First thing to check is if you have the latest MBP High Sierra Updates. There have been two supplemental updates. 1st for the CPU throttling, and 2nd for the speaker glitching.
It is going to be a cpu threading issue if both of the updates are installed and you still experience the glitch. Most likely cause is the battery manager running all of its command checks. It polls the battery state, and that poll method runs where all of its command checks lock out the cpu core it is threaded on until they finish. The process belongs to the IOKit framework, which CoreAudio also belongs in, and CoreAudio streaming and system bus processes all share the same code WorkLoop so they get threaded onto the same cpu core. There are other system bus processes too that can run a higher priority than audio. So when you get something with all these lined up, scheduled to run on the same core, then eventually the audio buffer overloads as it takes the lower priority to get done, which can cause the CoreAudio process to reset, and you get the glitch.

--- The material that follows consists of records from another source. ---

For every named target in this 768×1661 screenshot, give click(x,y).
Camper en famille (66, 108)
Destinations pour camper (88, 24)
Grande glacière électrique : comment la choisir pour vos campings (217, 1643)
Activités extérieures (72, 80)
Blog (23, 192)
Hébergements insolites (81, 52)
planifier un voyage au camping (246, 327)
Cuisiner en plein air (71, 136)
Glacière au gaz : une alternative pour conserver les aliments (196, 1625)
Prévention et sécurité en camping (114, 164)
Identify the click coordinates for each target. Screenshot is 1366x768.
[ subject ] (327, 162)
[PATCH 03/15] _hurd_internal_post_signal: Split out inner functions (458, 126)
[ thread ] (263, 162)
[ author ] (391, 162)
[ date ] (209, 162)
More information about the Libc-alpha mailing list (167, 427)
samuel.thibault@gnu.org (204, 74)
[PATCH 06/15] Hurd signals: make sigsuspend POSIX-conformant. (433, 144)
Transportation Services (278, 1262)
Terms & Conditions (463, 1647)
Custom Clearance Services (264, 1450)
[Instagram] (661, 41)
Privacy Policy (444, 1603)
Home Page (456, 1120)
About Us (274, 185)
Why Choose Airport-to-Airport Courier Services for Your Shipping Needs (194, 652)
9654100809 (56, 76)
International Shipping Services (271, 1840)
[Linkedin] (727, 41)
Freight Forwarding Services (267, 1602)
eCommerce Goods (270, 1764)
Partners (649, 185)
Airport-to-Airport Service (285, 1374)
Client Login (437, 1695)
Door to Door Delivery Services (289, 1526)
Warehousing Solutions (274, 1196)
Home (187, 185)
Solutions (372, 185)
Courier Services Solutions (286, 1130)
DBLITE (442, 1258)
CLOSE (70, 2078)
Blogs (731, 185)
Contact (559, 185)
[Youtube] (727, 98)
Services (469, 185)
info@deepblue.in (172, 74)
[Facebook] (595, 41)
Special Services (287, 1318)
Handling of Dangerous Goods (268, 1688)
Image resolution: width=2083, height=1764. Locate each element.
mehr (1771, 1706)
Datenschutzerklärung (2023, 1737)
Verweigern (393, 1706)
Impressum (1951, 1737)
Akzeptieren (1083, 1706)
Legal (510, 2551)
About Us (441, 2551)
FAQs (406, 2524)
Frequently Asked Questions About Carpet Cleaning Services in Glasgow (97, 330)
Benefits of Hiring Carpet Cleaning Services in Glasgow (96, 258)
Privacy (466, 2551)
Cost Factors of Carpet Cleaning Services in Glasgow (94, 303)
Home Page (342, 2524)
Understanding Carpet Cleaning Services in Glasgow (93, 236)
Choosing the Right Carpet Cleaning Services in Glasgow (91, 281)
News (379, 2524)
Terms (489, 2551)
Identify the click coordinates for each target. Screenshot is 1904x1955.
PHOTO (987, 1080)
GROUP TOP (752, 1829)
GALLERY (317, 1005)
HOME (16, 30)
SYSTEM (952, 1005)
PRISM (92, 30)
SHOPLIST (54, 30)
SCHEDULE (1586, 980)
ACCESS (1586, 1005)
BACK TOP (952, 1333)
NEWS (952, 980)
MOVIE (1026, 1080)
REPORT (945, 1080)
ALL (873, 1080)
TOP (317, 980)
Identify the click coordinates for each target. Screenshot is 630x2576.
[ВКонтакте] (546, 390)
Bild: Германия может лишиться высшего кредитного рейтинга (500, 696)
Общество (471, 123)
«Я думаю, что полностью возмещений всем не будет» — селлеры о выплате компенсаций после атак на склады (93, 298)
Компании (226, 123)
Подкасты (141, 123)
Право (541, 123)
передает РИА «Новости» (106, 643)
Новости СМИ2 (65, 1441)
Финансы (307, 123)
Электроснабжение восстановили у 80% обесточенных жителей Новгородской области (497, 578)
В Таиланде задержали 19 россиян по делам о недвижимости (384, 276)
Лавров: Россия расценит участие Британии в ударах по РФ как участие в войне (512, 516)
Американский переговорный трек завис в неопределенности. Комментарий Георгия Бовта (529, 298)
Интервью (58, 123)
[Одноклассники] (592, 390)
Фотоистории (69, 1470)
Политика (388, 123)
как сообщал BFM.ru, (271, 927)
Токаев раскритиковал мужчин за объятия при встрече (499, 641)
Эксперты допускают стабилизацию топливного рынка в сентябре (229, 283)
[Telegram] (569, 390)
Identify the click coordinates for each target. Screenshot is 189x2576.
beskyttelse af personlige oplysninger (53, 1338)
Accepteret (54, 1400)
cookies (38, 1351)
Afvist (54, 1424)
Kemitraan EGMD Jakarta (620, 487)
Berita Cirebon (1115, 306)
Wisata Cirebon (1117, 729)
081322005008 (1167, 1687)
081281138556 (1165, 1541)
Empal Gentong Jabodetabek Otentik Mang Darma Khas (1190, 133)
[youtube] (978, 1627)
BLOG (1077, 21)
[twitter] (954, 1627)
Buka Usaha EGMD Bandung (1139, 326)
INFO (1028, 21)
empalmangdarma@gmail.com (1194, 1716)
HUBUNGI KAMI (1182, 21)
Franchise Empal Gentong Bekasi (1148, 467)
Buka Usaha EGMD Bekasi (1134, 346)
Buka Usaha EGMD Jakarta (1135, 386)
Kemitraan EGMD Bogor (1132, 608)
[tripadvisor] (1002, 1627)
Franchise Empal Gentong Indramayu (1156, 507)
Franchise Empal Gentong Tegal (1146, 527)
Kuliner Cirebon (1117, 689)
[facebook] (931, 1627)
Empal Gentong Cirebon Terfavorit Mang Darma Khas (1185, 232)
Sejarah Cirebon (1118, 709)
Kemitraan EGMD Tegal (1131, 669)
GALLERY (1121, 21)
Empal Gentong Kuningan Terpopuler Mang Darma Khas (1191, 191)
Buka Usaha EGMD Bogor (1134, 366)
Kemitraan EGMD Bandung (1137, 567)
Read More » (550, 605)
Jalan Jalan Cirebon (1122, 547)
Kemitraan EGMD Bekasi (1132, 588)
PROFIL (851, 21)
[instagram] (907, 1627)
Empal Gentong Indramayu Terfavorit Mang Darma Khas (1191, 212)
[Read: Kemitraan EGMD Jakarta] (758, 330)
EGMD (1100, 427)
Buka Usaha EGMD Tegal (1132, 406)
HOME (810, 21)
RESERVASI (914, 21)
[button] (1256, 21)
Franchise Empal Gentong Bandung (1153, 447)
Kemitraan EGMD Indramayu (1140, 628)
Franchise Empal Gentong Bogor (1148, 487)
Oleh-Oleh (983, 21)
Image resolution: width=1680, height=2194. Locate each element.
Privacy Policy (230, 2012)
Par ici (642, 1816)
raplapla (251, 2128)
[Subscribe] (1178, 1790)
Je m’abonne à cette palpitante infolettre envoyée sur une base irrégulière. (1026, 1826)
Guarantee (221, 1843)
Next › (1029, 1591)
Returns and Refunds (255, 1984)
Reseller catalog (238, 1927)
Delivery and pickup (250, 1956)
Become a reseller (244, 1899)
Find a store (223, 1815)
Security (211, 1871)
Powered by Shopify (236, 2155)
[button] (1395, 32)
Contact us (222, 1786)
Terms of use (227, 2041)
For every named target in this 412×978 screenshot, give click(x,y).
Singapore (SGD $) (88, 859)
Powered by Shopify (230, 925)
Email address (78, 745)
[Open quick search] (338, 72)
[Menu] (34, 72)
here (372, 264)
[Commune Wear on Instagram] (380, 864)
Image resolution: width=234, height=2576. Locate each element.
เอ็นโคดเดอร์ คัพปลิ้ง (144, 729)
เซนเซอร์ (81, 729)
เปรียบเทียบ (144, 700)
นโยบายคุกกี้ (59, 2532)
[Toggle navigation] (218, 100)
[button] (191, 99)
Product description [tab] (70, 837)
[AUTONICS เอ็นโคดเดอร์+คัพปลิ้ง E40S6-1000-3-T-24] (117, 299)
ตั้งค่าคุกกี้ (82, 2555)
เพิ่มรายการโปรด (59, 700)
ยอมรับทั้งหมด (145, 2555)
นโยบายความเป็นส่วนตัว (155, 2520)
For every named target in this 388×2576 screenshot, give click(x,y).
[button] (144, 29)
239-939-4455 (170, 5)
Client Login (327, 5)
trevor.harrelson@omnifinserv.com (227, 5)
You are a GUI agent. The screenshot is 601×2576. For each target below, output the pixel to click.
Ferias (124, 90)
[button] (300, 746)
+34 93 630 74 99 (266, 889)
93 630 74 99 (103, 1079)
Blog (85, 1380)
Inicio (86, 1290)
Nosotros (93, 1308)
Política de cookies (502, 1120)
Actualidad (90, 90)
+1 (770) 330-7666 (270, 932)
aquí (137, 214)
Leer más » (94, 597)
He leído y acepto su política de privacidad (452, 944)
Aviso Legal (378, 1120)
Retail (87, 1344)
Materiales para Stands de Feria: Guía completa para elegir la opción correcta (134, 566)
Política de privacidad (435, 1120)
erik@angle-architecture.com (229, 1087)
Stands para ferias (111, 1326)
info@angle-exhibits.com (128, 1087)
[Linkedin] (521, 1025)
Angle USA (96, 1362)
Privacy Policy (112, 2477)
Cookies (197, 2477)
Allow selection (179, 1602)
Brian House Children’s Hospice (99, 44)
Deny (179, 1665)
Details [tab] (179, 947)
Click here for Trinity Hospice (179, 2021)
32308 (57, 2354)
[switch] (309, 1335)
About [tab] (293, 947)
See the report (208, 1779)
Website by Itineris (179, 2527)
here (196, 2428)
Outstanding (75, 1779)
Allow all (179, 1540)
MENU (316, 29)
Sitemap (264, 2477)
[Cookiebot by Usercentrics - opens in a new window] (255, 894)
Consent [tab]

It's a limitation of the IOKit stuff. They just have so many processes running in the background now. Certain things definitely cause it more often. I recommend using a different browser and close Safari. Safari, iTunes, iCloud and Siri can all get a lot of background processes running that will eventually coincide with the battery manager cycle. If you have any system bus monitoring software, like a fan controller or third party battery manager, those will definitely cause the issue, so turn them off. Also check to see if you have a Bluetooth PAN network device and remove it. It is constantly pinging any iOS device around and can cause issues. It's a pain for sure. If in doubt take it back to the store, but a new unit won't fix the issues. It's OS related.